Duplicate the part of the passage about Lenin below that begins with "Lenin knew he" and ends with "between nationalities, co-operation.", keeping every word and mark unchanged.

(Page extract begins)

Lenin knew he was so ill that he had to think of the revolution in the future without himself, but he did not sufficiently realise the gravity of his position to use his last reserves of Strength to the best advantage. He hoped to take a personal part in the Twelfth Congress of the Party and himself to secure the adoption of the salutary measures he had in mind. His thoughts evidently revolved round a main point, the reform of the bureaucratic machinery of the State, and dwelt insistently on two or three questions the importance of which was insufficiently grasped by the Party—general education, the relations between nationalities, co-operation.

He published Leaves of a Journal on the stagnation in public education, that is, "public ignorance" in the Soviet Republic, censuring empty phrases about "proletarian culture" and urging efforts first of all to reach the "ordinary level of a civilised State in Western Europe." On January 25th, Pravda published his article, "How to reorganise the Workers' and Peasants' Inspection." There was no mention in it of Stalin, for the Bolsheviks avoided discussing their private affairs in public, but the criticism of the Inspection was directed against him personally and injured him among the initiated. Improvement was necessary in the State machine, "a survival to a large extent of the former bureaucracy," and "with only a superficial new coat of paint." Lenin proposed to elect from 75 to 100 new members to the Control Commission, which should meet the Central Committee in periodical Party conferences and should be amalgamated with the reorganised Inspection. Unconsciously he was accelerating the movement towards a complete confusion of authorities, the annulment of all effective control and the autocratic omnipotence of the Politbureau.

(Page extract ends)
(Data begins)

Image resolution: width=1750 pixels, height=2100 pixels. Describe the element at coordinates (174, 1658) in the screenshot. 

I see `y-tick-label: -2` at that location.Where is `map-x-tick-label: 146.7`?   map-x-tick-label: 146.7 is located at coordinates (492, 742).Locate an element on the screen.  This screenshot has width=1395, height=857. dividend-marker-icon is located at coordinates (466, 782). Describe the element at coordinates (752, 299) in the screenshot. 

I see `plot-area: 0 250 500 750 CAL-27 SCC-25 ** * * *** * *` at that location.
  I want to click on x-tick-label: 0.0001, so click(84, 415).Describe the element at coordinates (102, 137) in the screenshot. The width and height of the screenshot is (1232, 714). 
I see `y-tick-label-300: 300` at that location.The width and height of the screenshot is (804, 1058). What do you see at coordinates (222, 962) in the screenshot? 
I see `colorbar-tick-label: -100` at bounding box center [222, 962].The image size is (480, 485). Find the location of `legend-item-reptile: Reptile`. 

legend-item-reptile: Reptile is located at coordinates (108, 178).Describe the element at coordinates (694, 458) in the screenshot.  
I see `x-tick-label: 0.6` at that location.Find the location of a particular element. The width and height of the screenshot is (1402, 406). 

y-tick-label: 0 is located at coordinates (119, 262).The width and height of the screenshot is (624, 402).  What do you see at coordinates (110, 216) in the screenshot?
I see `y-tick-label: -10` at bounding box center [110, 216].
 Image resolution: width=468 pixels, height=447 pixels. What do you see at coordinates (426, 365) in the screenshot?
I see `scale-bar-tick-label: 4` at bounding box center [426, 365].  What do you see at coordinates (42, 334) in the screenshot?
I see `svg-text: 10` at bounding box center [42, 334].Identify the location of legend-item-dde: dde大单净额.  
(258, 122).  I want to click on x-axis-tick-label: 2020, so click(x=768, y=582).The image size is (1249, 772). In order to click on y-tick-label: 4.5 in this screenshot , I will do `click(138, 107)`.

(Data ends)

Task solution:
Lenin knew he was so ill that he had to think of the revolution in the future without himself, but he did not sufficiently realise the gravity of his position to use his last reserves of Strength to the best advantage. He hoped to take a personal part in the Twelfth Congress of the Party and himself to secure the adoption of the salutary measures he had in mind. His thoughts evidently revolved round a main point, the reform of the bureaucratic machinery of the State, and dwelt insistently on two or three questions the importance of which was insufficiently grasped by the Party—general education, the relations between nationalities, co-operation.